正しくは還付申告と言いますが、住宅ローン控除や株の配当控除、寄附金控除が受けられる人、年間に10万円以上の医療費を支払った人などは、既に納めた税金の一部または全額が戻ってくる可能性があります。
特に、災害や盗難などで損害を受けた人は雑損控除が適用されるため減税が可能です。
また、青色申告という方法に限定されますが、せどりが赤字だった場合、繰越損失として3年間にわたり減税を受けられる権利が発生します。
収入が不安定なせどりの場合、これは大きなメリットと言えます。
20万円ルールはあくまでもせどりを副業にしている場合に適用されるルールです。
せどりを専業にしている場合は、個人事業主として所得が38万円を超える場合は確定申告が必要です。
確定申告を行わないデメリット
制度がよくわからない、面倒くさい、何か言われたらその時点で払えばいい、などの理由で確定申告を疎かにしていると後々不利益を被ることがあります。
上の項でも説明したように、損失が発生したとしても確定申告をしなければ納税金額を減らせません。

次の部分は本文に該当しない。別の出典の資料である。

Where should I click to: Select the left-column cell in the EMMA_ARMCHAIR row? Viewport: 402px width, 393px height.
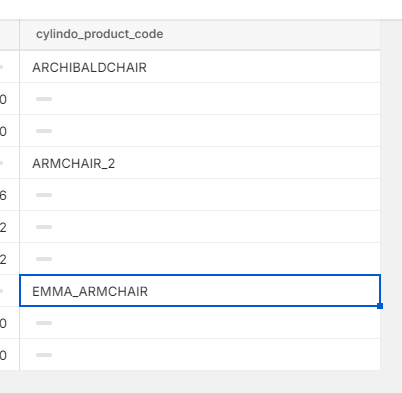(10, 291)
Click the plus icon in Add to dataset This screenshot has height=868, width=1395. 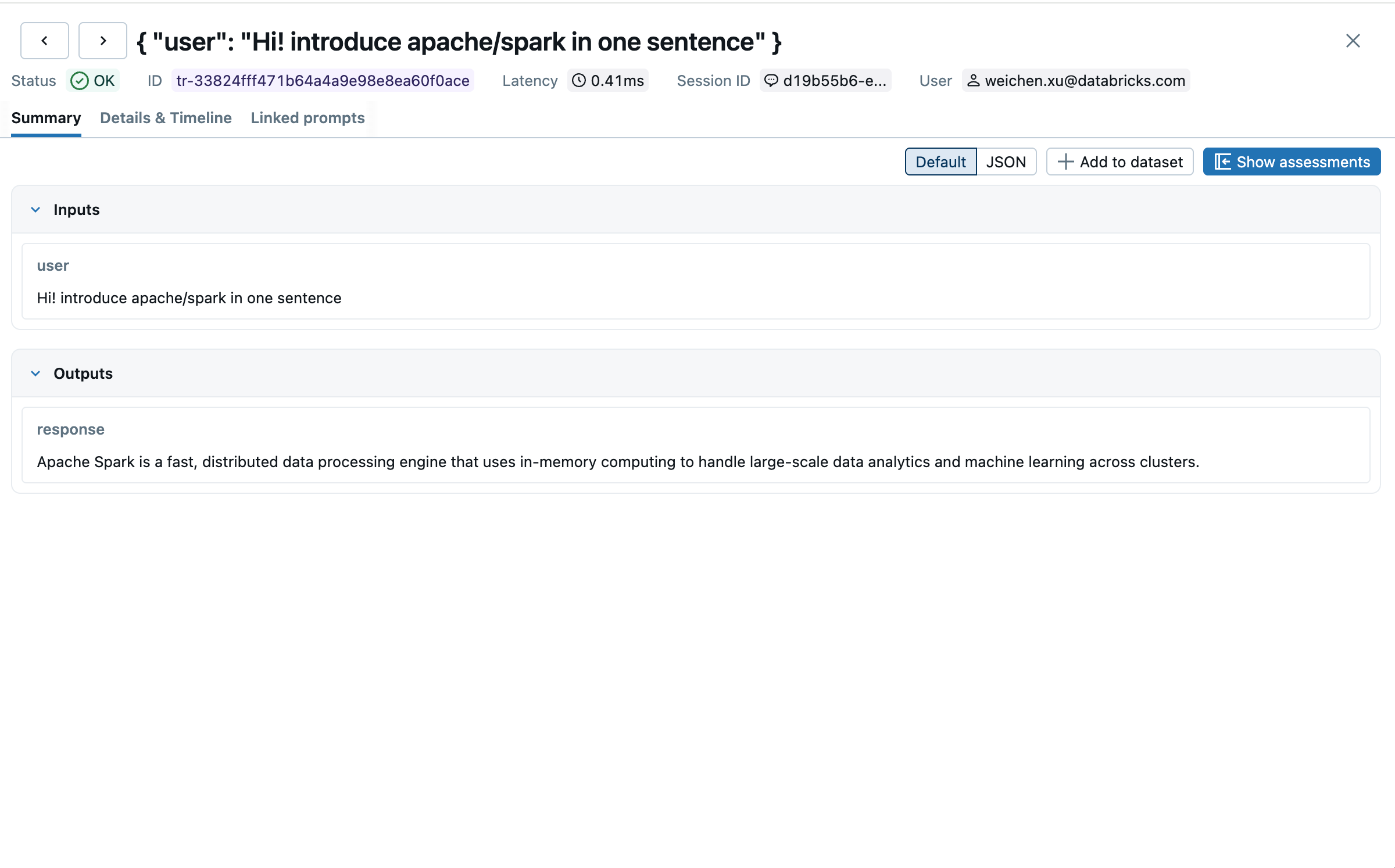pos(1065,162)
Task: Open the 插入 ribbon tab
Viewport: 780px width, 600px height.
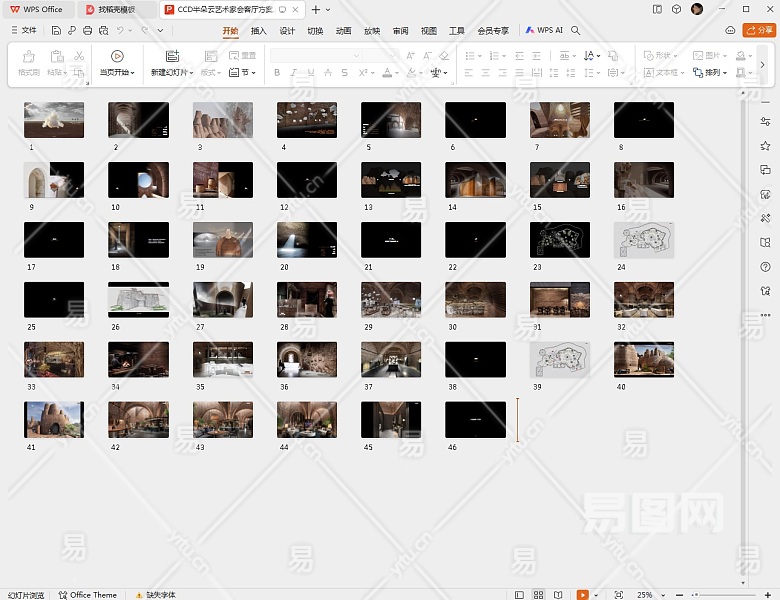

確定申告さえしておけば、赤字が出たときに納税金額を減らすことができるのです。
もし、確定申告を行う必要があるにもかかわらず、何もせず放置していた場合は、納税義務違反となり罰則を受ける可能性があります。
自分にはその気がなくても、脱税と受け取られかねないのです。
罰則として、無申告加算税や延滞税を支払うことになります。
つまり、正しく確定申告をして適正金額の税金を納めるよりも多くお金を支払うことになるわけです。
下手をすると前科がつく可能性も無きにしもあらず。このようなリスクを冒してまでせどりを続けることは疑問です。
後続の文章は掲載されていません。